___ TEXT
However “pessimism” might be defined, it is generally seen as a distorted viewpoint that overemphasizes the negative and cheerless aspects of existence. Indeed, the word itself usually has a pejorative ring to it, for it brings to most minds a rather repellent blend of feeblemindedness and moral failure. Pessimism is seen as a sort of slander of existence, for the gloomy world the pessimist claims to inhabit is nothing more than the projection of her own weaknesses and shortcomings.

This being the case, it is then assumed that pessimism can have nothing to do with aesthetic value. Bradley appears to subscribe to this notion, for he believes that if King Lear were to be viewed as “only” pessimistic, it would therefore be “composed almost wholly of painful feelings... and that would surely be strange” (Signet ed. , 203). Bradley is certainly not alone in thinking that “painful feelings” are an obstacle to aesthetic worth, and so I imagine that the majority of readers would identify strongly with his interpretation of the play.

Widespread as this conviction is, however, it cannot claim any substantive measure of justification. In the first place, we have no reason to presume that a work of art must be congenial or agreeable in some way in order for it to possess worth. Aristotle’s famous definition of tragedy actually requires the “pessimistic” emotions of fear and pity to be forcefully conveyed to the audience. Considering that King Lear provides numerous instances of these “painful feelings,” it almost seems nonsensical for Bradley to simply reject their value out of hand.

This becomes evident if we extend Bradley’s argument to other areas of aesthetics. For instance, following Bradley’s reasoning, we would have to conclude that the representations of the Crucifixion by Raphael and El Greco are utterly hideous, for the torment and death of the Savior are surely too “unpleasant” to possess positive aesthetic value—a conclusion that, at least to me, seems clearly absurd. In addition, one should remember that the very idea of the sublime posits that aesthetic value may be found in terrifying and overwhelming experiences.
______
___ MATERIAL
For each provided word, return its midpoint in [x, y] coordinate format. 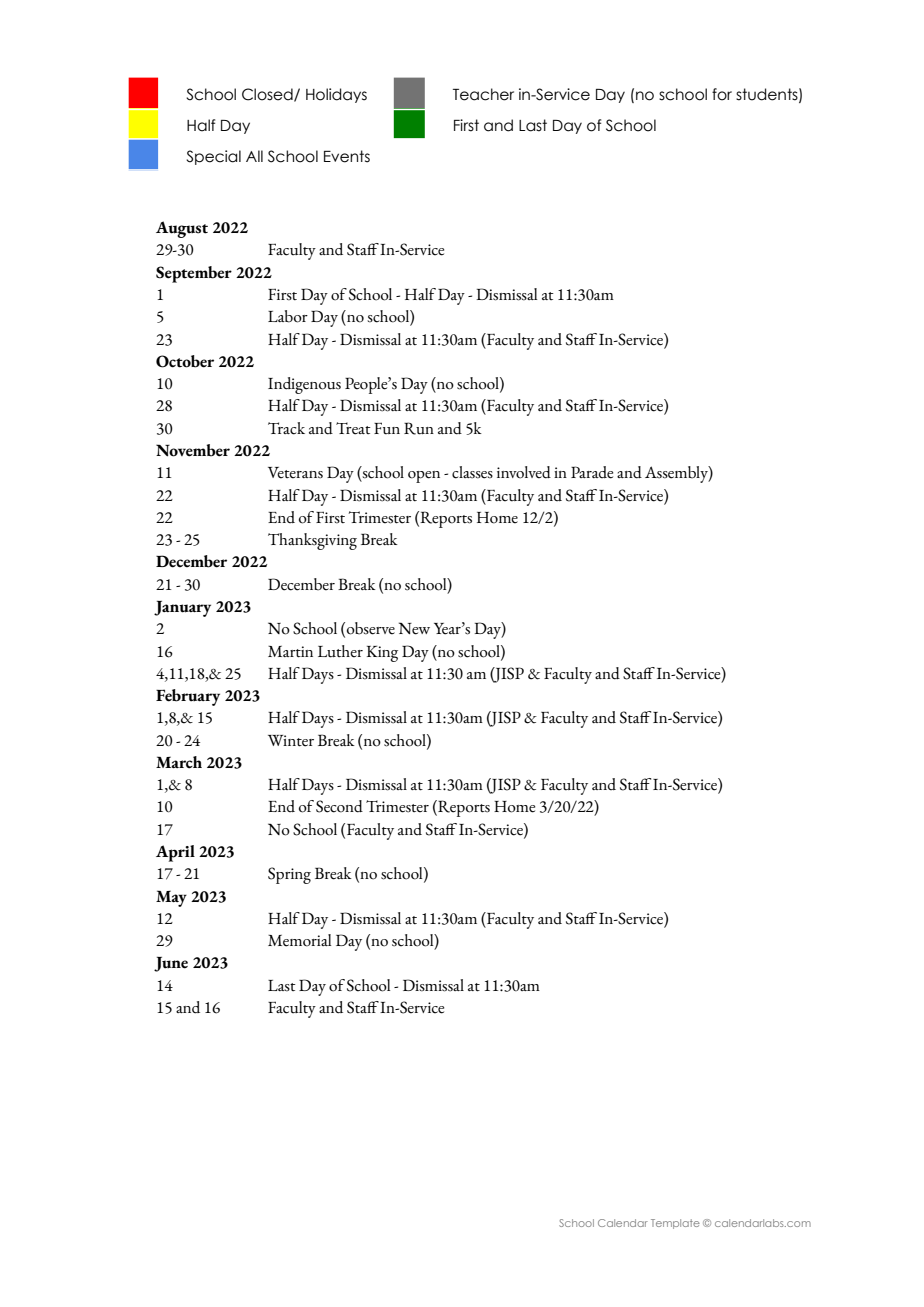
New [414, 628]
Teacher [483, 94]
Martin [290, 652]
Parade [592, 472]
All [254, 156]
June [171, 964]
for [722, 94]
______
Retype the passage on pessimism and aesthetic value word for word, starting with "Widespread as this" and going on through "out of hand.".

Widespread as this conviction is, however, it cannot claim any substantive measure of justification. In the first place, we have no reason to presume that a work of art must be congenial or agreeable in some way in order for it to possess worth. Aristotle’s famous definition of tragedy actually requires the “pessimistic” emotions of fear and pity to be forcefully conveyed to the audience. Considering that King Lear provides numerous instances of these “painful feelings,” it almost seems nonsensical for Bradley to simply reject their value out of hand.